Vielfältige Herausforderungen

Borkam weiß natürlich aber auch um die Herausforderungen, die mit einem derartigen Projekt verbunden sind: „Da sich rund 75 Prozent der Innenstadtimmobilien im Privatbesitz befinden, ist die Aktivierung und Einbindung von Eigentümern und Eigentümerinnen sowie potenziellen Investoren von großer Bedeutung", betont sie.
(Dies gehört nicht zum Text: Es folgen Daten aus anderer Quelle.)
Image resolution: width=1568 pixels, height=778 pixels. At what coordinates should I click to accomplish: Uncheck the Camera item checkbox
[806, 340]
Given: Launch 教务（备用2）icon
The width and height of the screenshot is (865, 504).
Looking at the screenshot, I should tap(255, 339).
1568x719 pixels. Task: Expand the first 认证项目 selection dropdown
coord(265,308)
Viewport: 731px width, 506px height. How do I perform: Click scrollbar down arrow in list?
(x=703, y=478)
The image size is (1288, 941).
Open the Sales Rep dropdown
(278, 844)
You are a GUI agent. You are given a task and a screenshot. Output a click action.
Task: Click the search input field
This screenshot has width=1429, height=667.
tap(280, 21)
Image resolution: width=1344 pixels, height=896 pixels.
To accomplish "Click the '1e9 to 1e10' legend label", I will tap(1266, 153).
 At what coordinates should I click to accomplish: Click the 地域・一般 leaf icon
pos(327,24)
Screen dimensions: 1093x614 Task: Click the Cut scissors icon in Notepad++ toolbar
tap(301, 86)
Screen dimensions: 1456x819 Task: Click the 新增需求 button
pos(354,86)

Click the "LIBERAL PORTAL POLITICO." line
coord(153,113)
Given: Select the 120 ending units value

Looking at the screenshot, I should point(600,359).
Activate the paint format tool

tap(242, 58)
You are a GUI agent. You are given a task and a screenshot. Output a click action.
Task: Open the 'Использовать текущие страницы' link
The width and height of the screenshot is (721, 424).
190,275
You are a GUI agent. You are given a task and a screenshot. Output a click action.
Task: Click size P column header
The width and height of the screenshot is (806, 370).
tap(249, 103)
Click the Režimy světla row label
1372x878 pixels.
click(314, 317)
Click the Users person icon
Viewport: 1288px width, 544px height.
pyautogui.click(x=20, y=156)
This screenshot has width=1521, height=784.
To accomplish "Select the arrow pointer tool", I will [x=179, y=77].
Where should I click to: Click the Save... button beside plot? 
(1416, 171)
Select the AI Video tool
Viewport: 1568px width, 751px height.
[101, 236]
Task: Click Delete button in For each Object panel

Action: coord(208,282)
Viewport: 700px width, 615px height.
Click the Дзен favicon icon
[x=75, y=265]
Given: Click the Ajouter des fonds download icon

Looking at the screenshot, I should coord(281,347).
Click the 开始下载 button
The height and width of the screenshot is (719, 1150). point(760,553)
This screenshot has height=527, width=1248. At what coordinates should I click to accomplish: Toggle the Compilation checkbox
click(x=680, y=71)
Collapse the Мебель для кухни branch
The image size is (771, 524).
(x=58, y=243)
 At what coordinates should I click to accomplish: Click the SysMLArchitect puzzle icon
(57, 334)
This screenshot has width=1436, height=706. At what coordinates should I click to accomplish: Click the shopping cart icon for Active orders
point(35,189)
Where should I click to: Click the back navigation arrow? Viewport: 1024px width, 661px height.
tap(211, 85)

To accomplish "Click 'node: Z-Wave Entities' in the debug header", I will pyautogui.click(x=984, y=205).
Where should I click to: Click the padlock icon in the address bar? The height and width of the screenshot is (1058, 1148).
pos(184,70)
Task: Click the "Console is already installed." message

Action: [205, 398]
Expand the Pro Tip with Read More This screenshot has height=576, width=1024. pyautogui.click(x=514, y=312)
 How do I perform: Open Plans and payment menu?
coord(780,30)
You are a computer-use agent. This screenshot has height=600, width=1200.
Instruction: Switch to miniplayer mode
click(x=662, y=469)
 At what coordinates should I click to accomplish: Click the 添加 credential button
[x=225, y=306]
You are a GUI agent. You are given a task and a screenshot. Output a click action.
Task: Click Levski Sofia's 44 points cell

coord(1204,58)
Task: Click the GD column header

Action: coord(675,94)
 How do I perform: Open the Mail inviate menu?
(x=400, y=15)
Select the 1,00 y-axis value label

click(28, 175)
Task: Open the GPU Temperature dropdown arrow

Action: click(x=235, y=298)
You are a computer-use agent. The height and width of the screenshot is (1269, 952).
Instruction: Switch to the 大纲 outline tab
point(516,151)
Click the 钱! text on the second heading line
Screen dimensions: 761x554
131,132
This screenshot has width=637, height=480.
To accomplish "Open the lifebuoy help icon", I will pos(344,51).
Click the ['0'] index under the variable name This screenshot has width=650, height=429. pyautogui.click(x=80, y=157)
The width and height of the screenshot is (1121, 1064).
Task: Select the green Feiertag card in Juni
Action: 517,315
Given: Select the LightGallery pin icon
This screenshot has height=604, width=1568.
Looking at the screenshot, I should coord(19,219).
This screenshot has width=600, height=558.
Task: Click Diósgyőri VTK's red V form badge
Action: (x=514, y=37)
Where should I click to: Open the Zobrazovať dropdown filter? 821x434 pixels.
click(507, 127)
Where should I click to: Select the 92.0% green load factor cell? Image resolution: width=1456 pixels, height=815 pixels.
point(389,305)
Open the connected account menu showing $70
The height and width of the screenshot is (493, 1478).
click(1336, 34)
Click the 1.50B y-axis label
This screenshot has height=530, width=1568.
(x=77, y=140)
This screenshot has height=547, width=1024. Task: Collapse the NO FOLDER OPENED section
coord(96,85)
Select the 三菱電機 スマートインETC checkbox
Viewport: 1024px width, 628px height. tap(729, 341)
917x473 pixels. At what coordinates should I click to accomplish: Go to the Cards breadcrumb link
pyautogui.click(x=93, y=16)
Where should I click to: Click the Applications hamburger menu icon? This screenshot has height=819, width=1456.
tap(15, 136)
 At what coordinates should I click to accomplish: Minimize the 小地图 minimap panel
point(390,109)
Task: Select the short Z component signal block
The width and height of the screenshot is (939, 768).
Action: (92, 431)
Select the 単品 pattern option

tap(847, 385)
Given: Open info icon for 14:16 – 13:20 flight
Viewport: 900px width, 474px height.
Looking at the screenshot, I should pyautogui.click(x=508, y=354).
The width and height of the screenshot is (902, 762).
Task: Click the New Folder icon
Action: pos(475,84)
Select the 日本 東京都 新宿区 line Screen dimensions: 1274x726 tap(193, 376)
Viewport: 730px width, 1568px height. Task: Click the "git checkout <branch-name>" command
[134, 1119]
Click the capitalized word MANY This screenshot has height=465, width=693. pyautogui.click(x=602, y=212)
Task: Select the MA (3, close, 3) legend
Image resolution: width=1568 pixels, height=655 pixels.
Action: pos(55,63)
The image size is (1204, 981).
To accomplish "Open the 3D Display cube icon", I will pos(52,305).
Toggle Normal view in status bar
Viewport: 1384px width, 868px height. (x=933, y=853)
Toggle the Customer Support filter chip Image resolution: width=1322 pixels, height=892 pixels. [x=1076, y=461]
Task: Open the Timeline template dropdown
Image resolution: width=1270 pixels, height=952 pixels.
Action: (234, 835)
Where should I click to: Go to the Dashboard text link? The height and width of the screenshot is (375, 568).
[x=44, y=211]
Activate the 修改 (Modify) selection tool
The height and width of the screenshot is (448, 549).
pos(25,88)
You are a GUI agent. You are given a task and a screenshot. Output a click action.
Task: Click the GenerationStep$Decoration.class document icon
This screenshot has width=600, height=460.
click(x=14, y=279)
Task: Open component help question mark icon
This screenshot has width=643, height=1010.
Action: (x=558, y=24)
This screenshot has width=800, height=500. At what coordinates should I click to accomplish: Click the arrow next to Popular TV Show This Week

Mit den Ergebnissen des Programms sei es zukünftig möglich, als Stadt aktiv mit Projektvorschlägen zur Entwicklung von zentralen Bereichen tätig zu werden und so einen stärkeren Einfluss auf die Innenstadtentwicklung nehmen zu können. Die gesamte Stadtgesellschaft müsse in den Transformationsprozess eingebunden werden.

Geschehen soll dies über eine breit angelegte Bürgerbeteiligung über alle Alters- und Interessengruppen hinweg mit dem Ziel eines dauerhaften aktiven Dialogs. So soll auch ein neues Leitbild für die Innenstadt entstehen – „eines, das den Vorstellungen der Gesellschaft entspricht und akzeptiert wird und stetig fortzuschreiben ist", wie es der zuständige Dezernent Ralf Britten in einem Interview mit der RaZ betonte (Ausgabe vom 1. November, siehe auch unten). Eine weitere Herausforderung ist laut Borkam die Vielzahl an bereits laufenden Programmen und Aktivitäten in der Innenstadt: „Hier stimmen wir uns dezernatsübergreifend regelmäßig ab, etwa um Kollisionen bei Förderungen zu vermeiden. Zudem arbeiten wir eng zusammen, um Synergieeffekte im Sinne der Innenstadt zu erzielen", erläutert sie.

Die Einführung einer neuen digitalen Beteiligungsplattform für die Bürgerinnen und Bürger, der Start zur Erstellung des Bürger-/Innenstadtleitbilds und die Beauftragung der ersten beiden städtebaulichen Entwicklungskonzepte für die beschriebenen Bereiche starten noch dieses Jahr.